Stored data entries
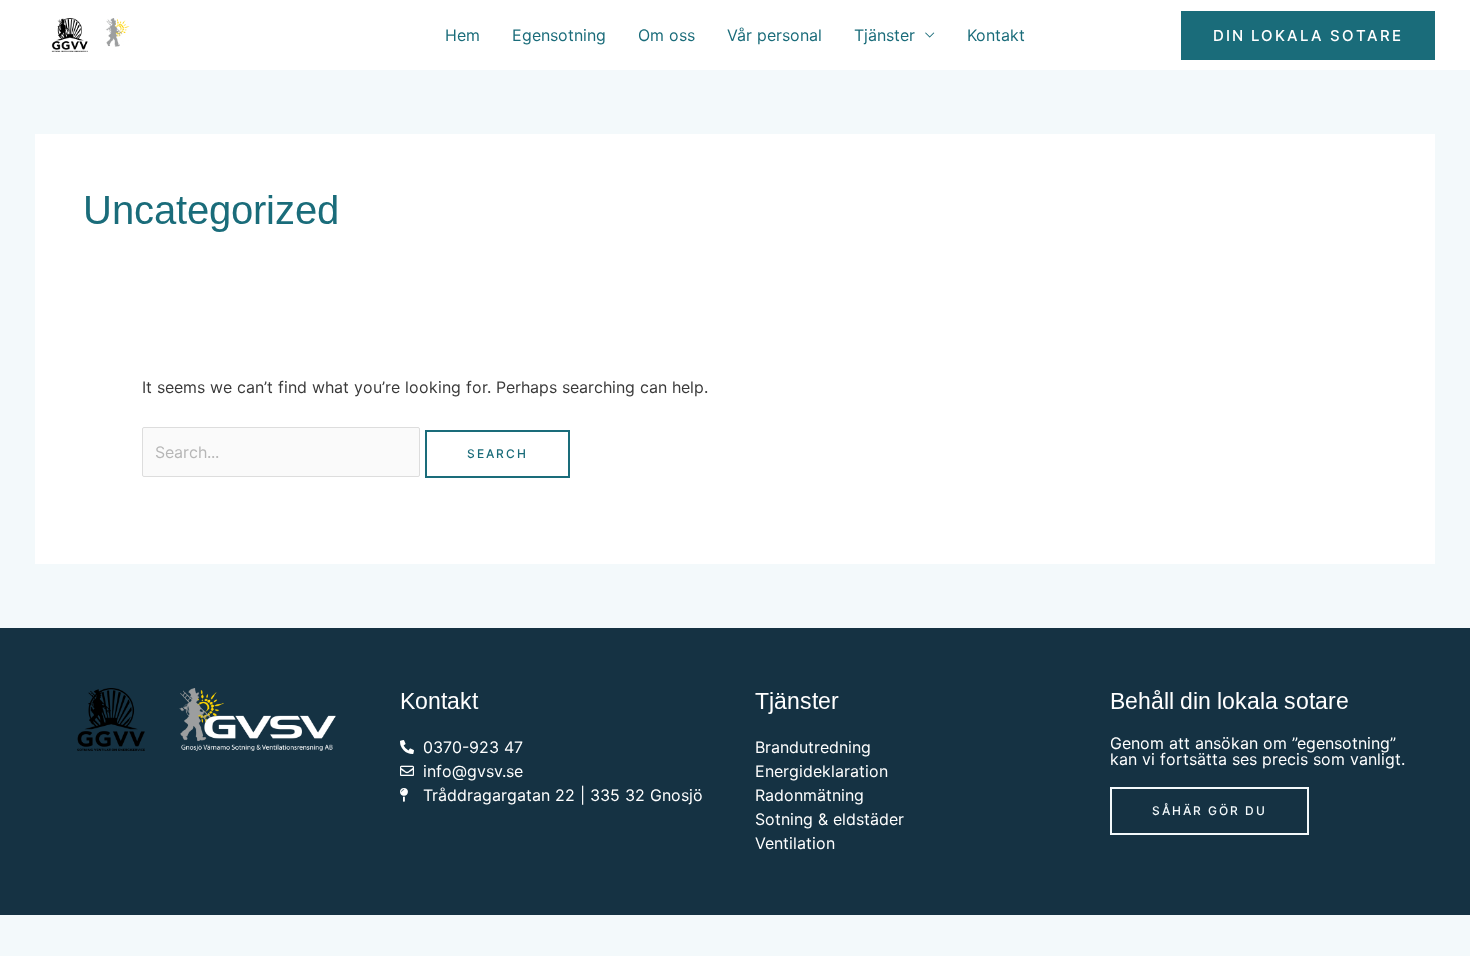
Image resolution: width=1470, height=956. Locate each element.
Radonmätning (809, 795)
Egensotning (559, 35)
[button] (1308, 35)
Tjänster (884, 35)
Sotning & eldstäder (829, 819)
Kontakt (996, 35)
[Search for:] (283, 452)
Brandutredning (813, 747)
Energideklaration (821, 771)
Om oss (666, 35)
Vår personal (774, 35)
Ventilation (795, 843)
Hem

- _Work task_
What is needed is a word-for-word copy of the data above, free of any images.

- _Solution to this exercise_
Image resolution: width=1470, height=956. Locate each element.
Radonmätning (809, 795)
Egensotning (559, 35)
[button] (1308, 35)
Tjänster (884, 35)
Sotning & eldstäder (829, 819)
Kontakt (996, 35)
[Search for:] (283, 452)
Brandutredning (813, 747)
Energideklaration (821, 771)
Om oss (666, 35)
Vår personal (774, 35)
Ventilation (795, 843)
Hem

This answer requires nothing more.